Sipri: Pechino aggiunge altre 30 testate nucleari al suo arsenale
È lo stesso aumento registrato tra il 2019 e il 2020. Cala nel mondo il numero degli ordigni atomici. Riduzioni di Usa e Russia in base al trattato New Start. Accademico russo: i cinesi arresteranno l’espansione solo se Washington e Mosca accettano la parità nucleare.
Roma (AsiaNews) – La Cina ha 350 testate nucleari nel proprio arsenale, 30 in più dello scorso anno. Lo ha rivelato oggi lo Stockholm International Peace Research Institute (Sipri). I numeri presentati dell’organizzazione svedese confermano il ritmo di crescita cinese: tra il 2019 e il 2020 Pechino era passata da 290 a 320 ordigni atomici.
Il nuovo aumento registrato dal gigante asiatico arriva mentre il totale delle armi nucleari è sceso da 13.400 a 13.080 negli ultimi 12 mesi. Oltre alla Cina, hanno accresciuto i propri depositi atomici la Gran Bretagna (+10 ordigni), l’India (+6), il Pakistan (+5) e la Corea del Nord. La dotazione di Pyongyang si stima si aggiri tra le 40 e le 50 testate, rispetto alle 30-40 del 2020.
Il calo nel numero dei dispositivi nucleari è dovuto alle riduzioni effettuate da Stati Uniti e Russia in base al trattato New Start, rinnovato per cinque anni in febbraio. Washington e Mosca hanno accresciuto però il numero delle testate schierate, che comprese quelle francesi e britanniche sono passate dalle 3.720 del 2020 alle 3.825 di quest’anno.
Secondo diversi osservatori, il New Start crea una certa asimmetria negli sforzi di non-proliferazione. Per rinnovare l’accordo, l’ex presidente Usa Donald Trump pretendeva l’adesione di Pechino. La Cina si rifiuta di aderirvi, a meno che Mosca e Washington non accettino la parità nucleare.
Alexander Savelyev, capo ricercatore all’Istituto Primakov di economia mondiale e relazioni internazionali con sede a Mosca, non vede seri problemi nello sviluppo nucleare cinese. “Da anni – sottolinea l’accademico ad AsiaNews – la Cina dice di essere pronta a unirsi al sistema di controllo delle armi nucleari, a patto che il suo arsenale sia uguale a quello di Russia e Stati Uniti”.
Secondo i termini del New Start, Washington e Mosca possono detenere 1.550 ordigni nucleari strategici ciascuna (un bombardiere a lungo raggio vale una testata).
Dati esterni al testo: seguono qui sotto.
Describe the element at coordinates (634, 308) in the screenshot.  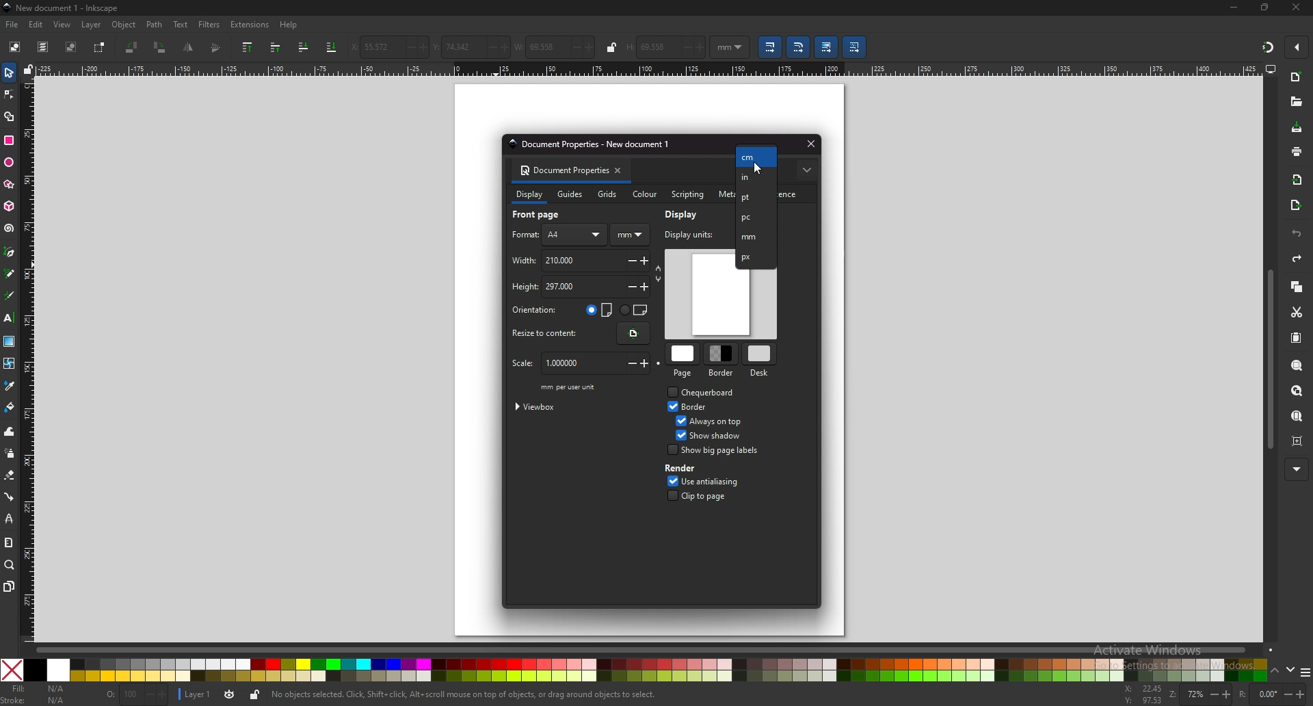
I see `landscape` at that location.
I numeri salgono però in modo sensibile se si conteggiano anche le armi atomiche tattiche.
Intervenendo alla Conferenza Onu sul disarmo, l’11 giugno il ministro cinese degli Esteri Wang Yi ha chiesto a Stati Uniti e Russia di ridurre in modo ulteriore le loro forze nucleari.
Savelyev, che dal 1989 al 1991 ha partecipato come consigliere ai negoziati Start-1 tra Usa e Unione Sovietica, si domanda se Washington e il Cremlino siano pronti a trattare la Cina come un partner dello stesso livello: “Se la risposta è si, allora i tre Paesi devono essere uguali nel vero senso del termine”.
Per superare lo stallo, il ricercatore russo propone che Russia e Stati Uniti negozino un nuovo accordo per ulteriori, profonde riduzioni delle loro armi nucleari, sia strategiche sia tattiche. In concomitanza con i negoziati, Mosca e Washington dovrebbero chiedere a Pechino di non incrementare il suo arsenale atomico oltre le 400 testate, un impegno che avrebbe base volontaria.
Il 22 gennaio è entrato in vigore il Trattato Onu sulla proibizione delle armi nucleari, ma la mancata adesione di tutti i Paesi dotati di armamenti nucleari lo rende nei fatti inutile. Secondo Savelyev è importante che russi e statunitensi “non usino l’ampliamento delle forze nucleari cinesi come una scusa per arrestare il processo di disarmo nucleare”.